= Exercise tasks =
1. Return the passage of the Sunday in the Park piece that begins at the words "Last night I" and stops after "a different spin?", copied character for character.
2. Carry the Sunday in the Park piece forward, writing on from its final sentence.

:: Selected text

Sunday in the Park
It is a game I have been playing a lot with The Grands. You remember it — "I spy with my little eye." The six-year-old, Izzy, has the concept down. You use your powers of concentration and perception to spot something in a shape or a color that is in clear view of others. When someone correctly guesses, you reward that person with the next turn. Playing fair is simply what you do to keep the game going. The four-year-old, Tyler, understands pieces of this and, as long as we don’t make the guessing too tricky, he can win on occasion. The-three year-old, Axel, is a happy guy who laughs a lot and likes to say, "I spy with my little eye" over and over again, but whatever you guess he declares you right, to move the game along. Fair play has been instilled in these children.
Last night I was sitting in the historic Lensic Theater in downtown Santa Fe listening to former real-life spy Valerie Plame Wilson talk about her recently released book, "Fair Game," about her years in the CIA. I watched her two beautiful, perfectly behaved blonde seven-year-old twins sit in the front row and listen first, to their mother and then, as a bonus for the evening, since the couple now reside in Santa Fe, their father, speak truth to power.
The children are the reason former Ambassador Joe Wilson and his wife have now filed suit against Richard Armitage, Dick Cheney, Karl Rove, Scooter Libby and John Does 1-9. They know they will be asked by those children, "What did you do to fight back when your country, that you had both served with careers of distinction, betrayed you?" And I wondered, do they ever play "I spy" at home or on the road? Does it have a different spin?
You will be pleased to know, gentle reader, I didn’t ask them this question at the VIP reception in the historic old La Fonda hotel on The Plaza. Joe confessed to the small after-gathering that Santa Fe was a tough audience to play. "It’s hard to get to the left of them," the noted liberal cracked.
But I’m ahead of the evening.

::::
:: Entries supplied

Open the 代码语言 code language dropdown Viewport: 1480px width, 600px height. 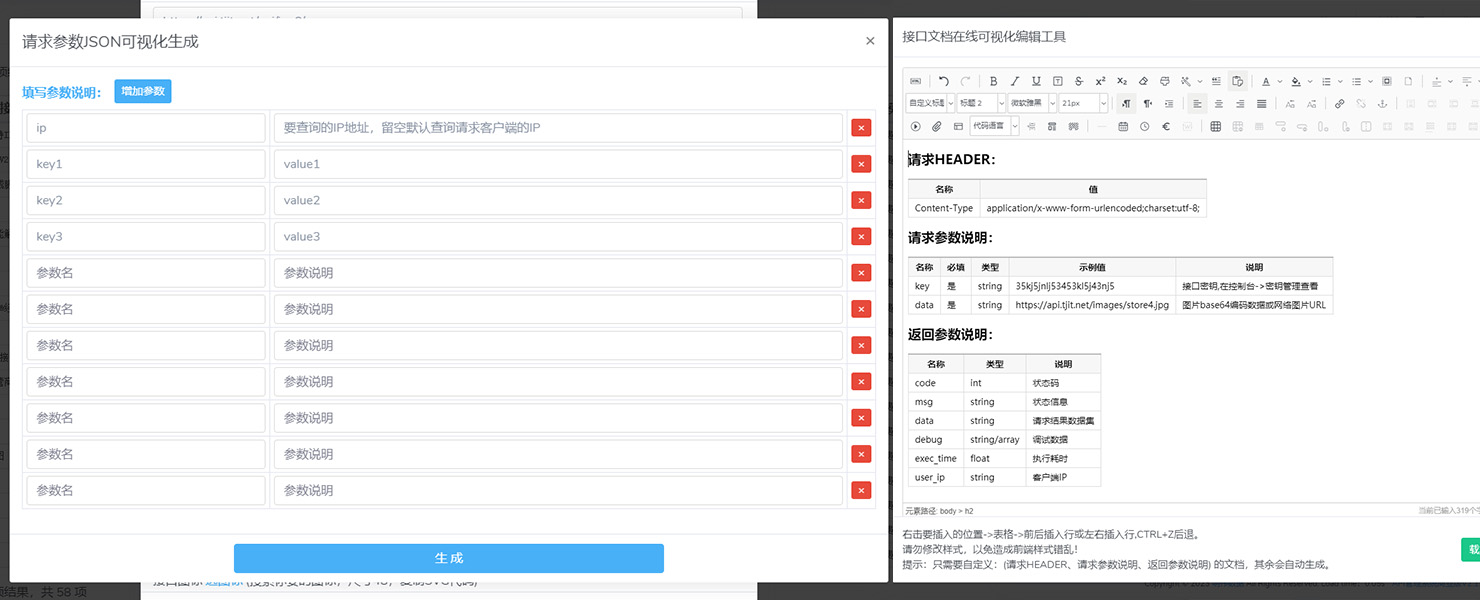994,127
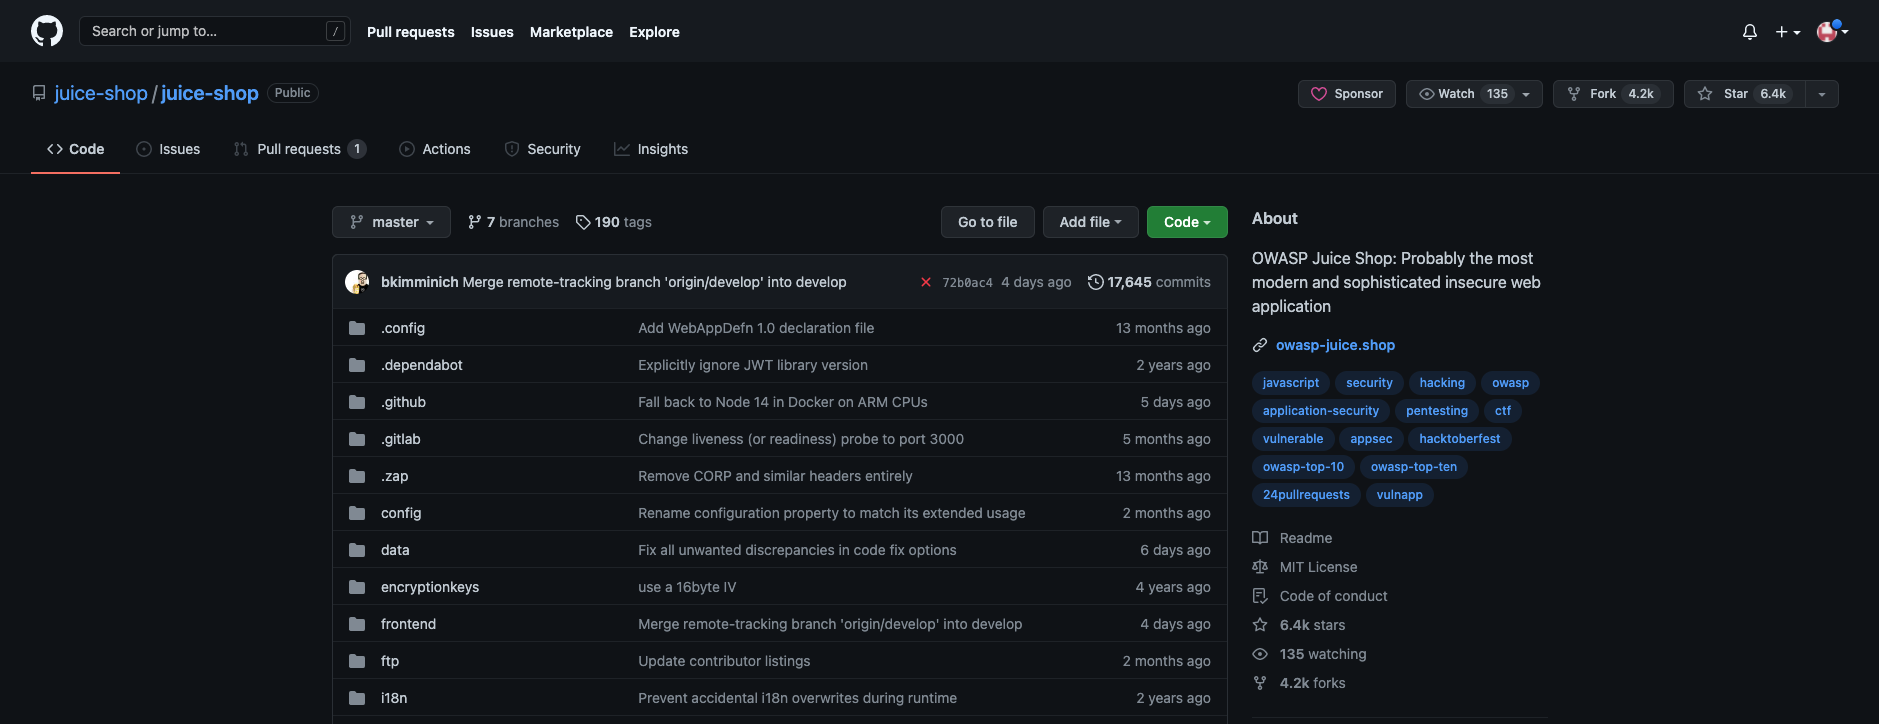The width and height of the screenshot is (1879, 724).
Task: Click bkimminich's avatar in commit row
Action: (x=357, y=282)
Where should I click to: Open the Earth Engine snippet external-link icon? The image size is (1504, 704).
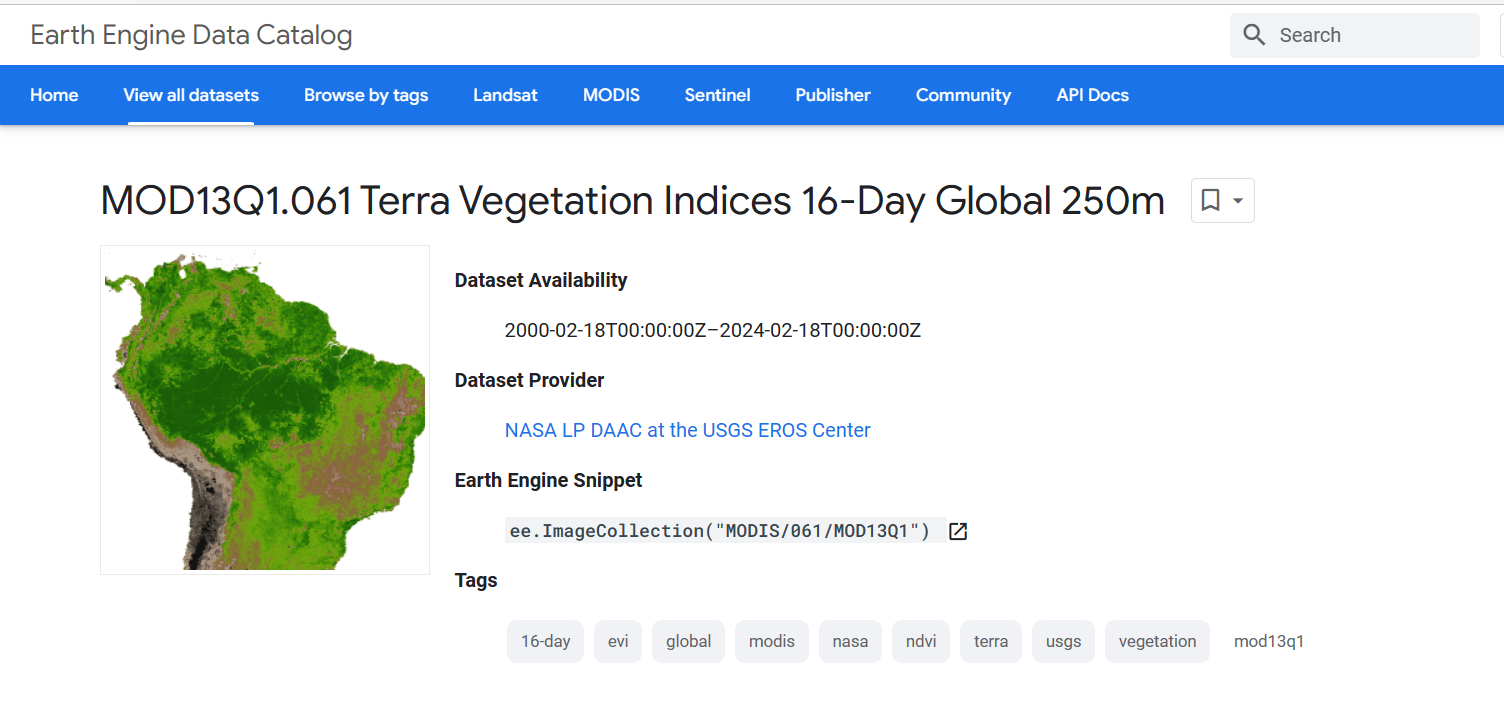tap(958, 531)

::::

= Results =
1.
Last night I was sitting in the historic Lensic Theater in downtown Santa Fe listening to former real-life spy Valerie Plame Wilson talk about her recently released book, "Fair Game," about her years in the CIA. I watched her two beautiful, perfectly behaved blonde seven-year-old twins sit in the front row and listen first, to their mother and then, as a bonus for the evening, since the couple now reside in Santa Fe, their father, speak truth to power.
The children are the reason former Ambassador Joe Wilson and his wife have now filed suit against Richard Armitage, Dick Cheney, Karl Rove, Scooter Libby and John Does 1-9. They know they will be asked by those children, "What did you do to fight back when your country, that you had both served with careers of distinction, betrayed you?" And I wondered, do they ever play "I spy" at home or on the road? Does it have a different spin?

2.
When I knew I was coming to Santa Fe, purely for pleasure, I did what a junkie does. I went to the Web site of my theater counterpart to see what kind of performance I could take in during my vacation. I bought a VIP ticket to see how it felt and what that meant, really, in another venue. The fact that the money was all going to the defense fund for the Wilsons made it the perfect ticket. By sheer luck, and probably the fact that singles often get great theater seats, I ended up in the front row, next to the couple who put on the event. The woman, Sheri, had gone to college with Valerie and lives now in Albuquerque. And in the ongoing travel currency that is Utah, I discovered the Wilsons recently purchased a second home just over the hill from us, in another ski community. I don’t think the exact location is classified but, after everything else they’ve been through, I’d rather not "out" their hideaway.
And "outing" is what their story is about. That and the First Amendment. Valerie was working as what is commonly known as a NOC, a non-official cover, in a covert operation keeping track of nuclear materials. When her cover was blown, and she and Joe found out like everyone else by reading a column by D.C. political columnist Robert Novak. It put into jeopardy not only her life and those of her family, but also the lives of operatives literally the world over.
You will recall this was done as a kind of evil political payback for Joe’s op-ed piece in the New York Times. In that piece he explained that, when sent to Africa in 2002 by the CIA at the request of the office of the Vice President, he had found no evidence of the sale of "yellowcake" uranium to Iraq. In spite of Joe’s report to the CIA, President Bush’s "yellowcake uranium 16 words" in the State of the Union speech served as a launch pad to invade Iraq. Later, when Colin Powell addressed the United Nations, he used that same misinformation, and more, from flawed sources (see the recent 60 Minutes account of unreliable informant "Cutthroat"). Finally, the White House issued a statement saying those 16 words didn’t rise to the level of intelligence that should have ever been used in a presidential speech. But this was long after, long after, American men and women were dying in Iraq.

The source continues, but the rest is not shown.